Building a RAG Pipeline in 2026: Pinecone vs Weaviate vs pgvector
TL;DR
For most teams: pgvector. It runs in your existing Postgres database, costs nothing extra, and handles millions of vectors comfortably. Pinecone wins when you need a fully managed, scale-to-zero vector store with zero operational overhead. Weaviate wins when you want AI-native features (built-in vectorization, hybrid BM25+vector search, graph traversal) without running your own model. The "best" vector database in 2026 depends almost entirely on your existing stack — don't introduce a new service if Postgres already works.
Key Takeaways
- pgvector: free, Postgres-native, handles 1M+ vectors easily, no new infra
- Pinecone: best managed vector DB, auto-scaling, $0 free tier (100K vectors), fastest similarity search
- Weaviate: best AI-native features (HNSW + BM25 hybrid), multimodal, self-host or cloud
- Embedding models:
text-embedding-3-small(OpenAI, cheap) ornomic-embed-text(open source, free) - RAG latency: pgvector ~10-50ms, Pinecone ~10-20ms, Weaviate ~5-20ms
- Rule of thumb: <500K vectors → pgvector, 500K-10M → Pinecone, complex queries → Weaviate
The RAG Architecture
Before comparing databases, understand the full pipeline:
Document Ingestion:
Raw docs → Chunk → Embed → Store in vector DB
(Run once, or incrementally as content changes)
Query Time:
User query → Embed query → Similarity search → Get top-K chunks
↓
Inject into LLM prompt
↓
LLM generates answer
All three vector databases handle the "Store" and "Similarity search" steps.

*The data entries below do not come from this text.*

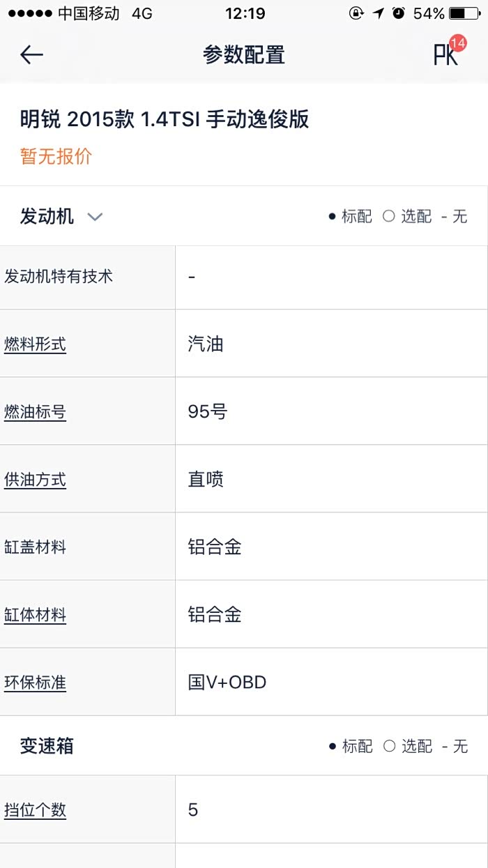Viewport: 488px width, 868px height.
Task: Open the 燃油标号 term link
Action: [36, 411]
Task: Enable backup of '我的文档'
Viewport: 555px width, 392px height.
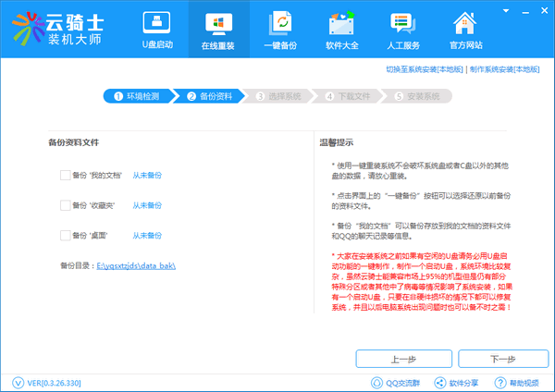Action: click(x=65, y=174)
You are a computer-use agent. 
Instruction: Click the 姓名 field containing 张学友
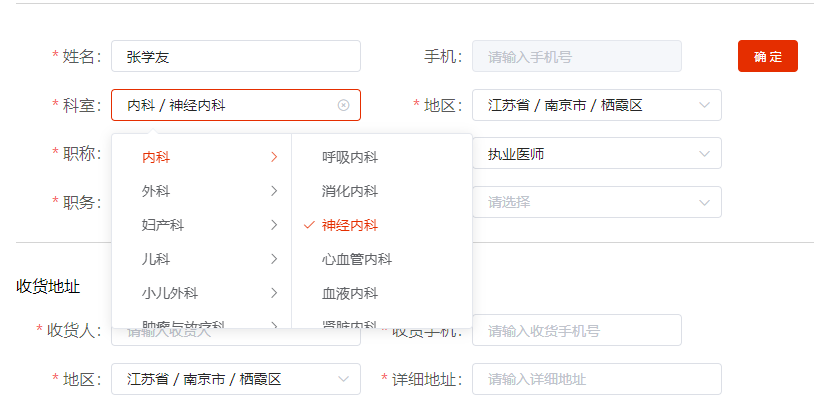point(236,56)
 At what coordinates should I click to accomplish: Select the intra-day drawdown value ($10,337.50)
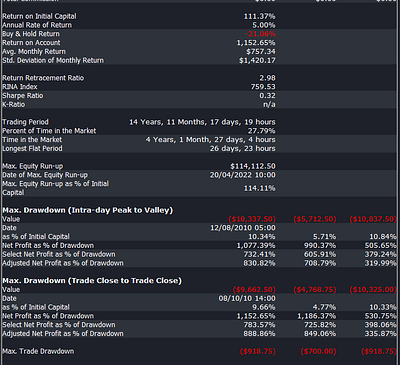tap(252, 219)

The embeddings step is the same regardless of which you use.
Setting Up Embeddings (Same for All Three)
// embeddings.ts — Generate embeddings with OpenAI:
import OpenAI from 'openai';
const openai = new OpenAI({ apiKey: process.env.OPENAI_API_KEY });
export async function embed(text: string): Promise<number[]> {
const response = await openai.embeddings.create({
model: 'text-embedding-3-small', // 1536 dims, $0.02/1M tokens
// model: 'text-embedding-3-large', // 3072 dims, $0.13/1M tokens
input: text.replace(/\n/g, ' '),
});
return response.data[0].embedding;
}
// Batch embeddings (more efficient):
export async function embedBatch(texts: string[]): Promise<number[][]> {
const response = await openai.embeddings.create({
model: 'text-embedding-3-small',
input: texts.map((t) => t.replace(/\n/g, ' ')),
});
return response.data.map((d) => d.embedding);
}
// Chunking strategy (critical for RAG quality):
export function chunkDocument(content: string, chunkSize = 500, overlap = 50): string[] {
const words = content.split(/\s+/);
const chunks: string[] = [];
for (let i = 0; i < words.length; i += chunkSize - overlap) {
const chunk = words.slice(i, i + chunkSize).join(' ');
if (chunk.length > 100) { // Skip tiny chunks
chunks.push(chunk);
}
}
return chunks;
}
// For code documentation — split by function/class, not words
// For PDFs — split by page or paragraph
// For markdown — split by heading sections
pgvector: RAG in Postgres
Best choice when: already using Postgres (Supabase, Neon, Railway, self-hosted)
Setup
-- Enable the extension (Supabase: already enabled by default):
CREATE EXTENSION IF NOT EXISTS vector;
-- Create documents table:
CREATE TABLE documents (
id BIGSERIAL PRIMARY KEY,
content TEXT NOT NULL,
metadata JSONB DEFAULT '{}',
embedding VECTOR(1536), -- Match your model's dimensions
created_at TIMESTAMPTZ DEFAULT NOW()
);
-- Create HNSW index (best for most cases):
CREATE INDEX ON documents
USING hnsw (embedding vector_cosine_ops)
WITH (m = 16, ef_construction = 64);
-- OR IVFFlat (better for exact recall at scale):
-- CREATE INDEX ON documents
-- USING ivfflat (embedding vector_cosine_ops)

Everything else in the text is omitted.